Steele's Fast Arithmetic in MacLISP provides more detail: NCOMPLR reallocated numbers whenever they escaped and had to become permanent, so it sometimes allocated a single value more than once, producing multiple non-eq copies.

The same problem arises with deboxing optimizations in other compilers. Most deboxing compilers, however, are careful to avoid multiple reboxing, for performance reasons: they don't want to embarrass themselves by accidentally allocating even more numbers than they would with naive boxed arithmetic. This has the convenient side effect of preserving identity of numbers.

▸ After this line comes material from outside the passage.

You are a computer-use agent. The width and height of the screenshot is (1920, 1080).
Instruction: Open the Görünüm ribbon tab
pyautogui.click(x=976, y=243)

So while Common Lisp allows implementations to copy numbers at will, I suspect this is purely a historical relic, “rooted in NCOMPLR” rather than in any practical need. Has there ever been an implementation that exploited it?

Function of the day: lerp

In response to clamp, a commenter unerringly pointed out another function whose common name I didn't know: lerp, for linear interpolation. You know the operation - you have two points and you want a line:

lerp :: (Num a, Num b) ⇒ (a, b) → (a, b) → a → b
lerp (x1,y1) (x2,y2) x = y1 + (x - x1) * (y2 - y1) / (x2 - x1)

? foo = lerp (1,1) (10,4)
? foo 4
2
? foo -5
-1

What if you have more than two points? The obvious generalization is to interpolate between successive pairs of points:

polylerp :: (Num a, Num b) ⇒ [(a, b)] → a → b
polylerp [] _                              = error "domain"
polylerp ((x1, _):ps) x          | x1 > x  = error "domain"
polylerp ((x1, y1):ps) x         | x1 == x = y1
polylerp ((x1, y1):(x2, y2):_) x | x2 > x  = lerp (x1, y1) (x2, y2) x
polylerp (_:ps) x                          = polylerp ps x

(Apologies for the explicit recursion. I wanted to write this with combinators to more closely resemble the natural-language description, but even with made-to-order combinators, I can't find anything clearer. This sort of iteration - a fold that operates on more than one element at once - is often awkward to express.)

The commenter mentioned that lerp, like clamp, is used a lot in graphics. This use is more specific than interpolating arbitrary functions between points: it's used to mix two pixels, for applications like antialiasing or transparency. This doesn't require arbitrary X-coordinates, so a simpler variant of lerp is common:

lerp :: (Num a, Num b) ⇒ b → b → a → b
lerp y1 y2 s = y1 + s * (y2 - y1)

As with clamp, I've used this form of lerp before, but didn't know its standard name - I called it mix. Can you tell I'm not a graphics person?

Now for a question. The examples above are in (untested) Haskell, but the type signatures are not the real ones, since Haskell requires in all of them that a == b. I wrote them this way to make the distinction between X and Y coordinates clear, since the types would be unreadable otherwise. Is this a good idea?

Function of the day: clamp

It's trivial and useful: clamp restricts a number to a range.

clamp val low high = min (max val low) high

Argument order varies, of course. This particular order has the convenient property that if you forget and write clamp min val max, it still works.

I wanted this function years ago, in an application where I'd written a great many calls to min and max, with a number of mistakes because of the counterintuitive usage (min to impose a maximum, max a minimum). I almost replaced them with clamp, but I couldn't think of a good name for it. Then recently I stumbled across it in some language's standard library (I have already forgotten which) and was delighted to finally be able to put a name to the concept; I must have been (so I ashamedly imagine) the only mathematically inclined programmer in the world who didn't know what it was called.